Air traffic controllers in Canada are making a show of solidarity with their U.S. counterparts affected by the partial government shutdown with a coordinated effort to buy them pizza.
Air traffic controllers in Moncton, New Brunswick and Gander, Newfoundland ordered 32 pies Friday night to be delivered to the New York Air Traffic Control Center in Ronkonkoma, N.Y., HuffPost Canada reported Saturday.
David Lombardo, a former New York center employee, shared a photo to Reddit of a sign posted in the center alerting them of the incoming delivery.
Air traffic controllers are some of the 800,000 federal employees furloughed or working without pay during the shutdown, which is now the longest in U.S. history.

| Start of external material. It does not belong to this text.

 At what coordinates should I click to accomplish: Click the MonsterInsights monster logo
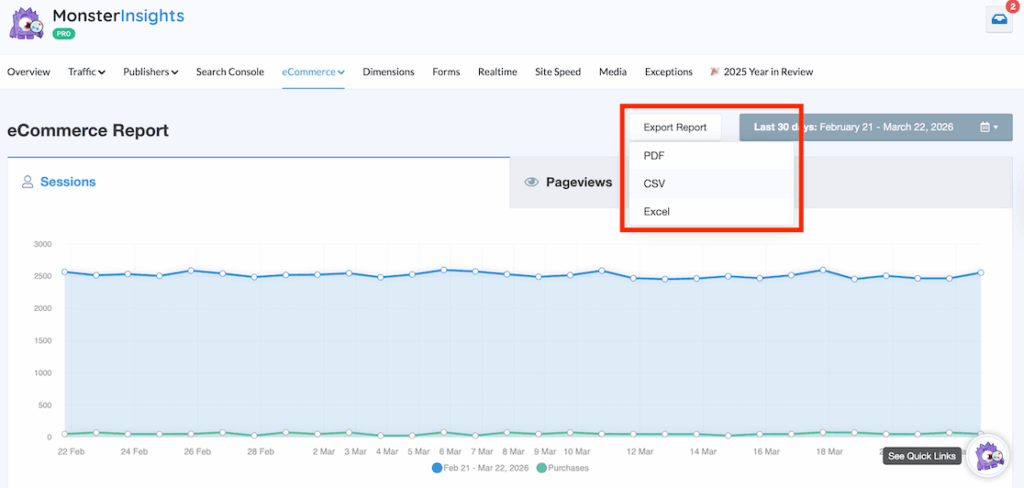(26, 23)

The National Air Traffic Controllers Association sued the federal government on Friday as the shutdown ended its third week, accusing the Trump administration of violating the Fair Labor Standards Act.
Lombardo told HuffPost Canada that Canadian and New York air traffic controllers often work in tandem, “handing off” planes to each other as they cross the airspace boundaries.
“Thanks for showing up to work and keeping things safe!” read one message from Vancouver to Seattle. “This one is on us. Your Brothers and Sisters to the North.”
Ron Singer, a spokesman for Nav Canada, the group that employs all Canadian air traffic controllers, told HuffPost Canada that all seven control centers in Canada sent pizza to the U.S., in a gesture completely organized by employees and unions.
“We are very proud of the thoughtfulness that our controllers have shown to their colleagues in the U.S., proud but not surprised,” Singer said.
Why is there a shutdown?
President Trump is refusing to approve a budget unless it includes funds for a wall along the Mexican border. Democrats have rejected his request for $5.7bn (£4.5bn).
About a quarter of the federal government is still out of operation until a spending plan is agreed.
On Friday, the affected federal workers – including prison guards, airport staff and FBI agents – missed their first salaries of the year.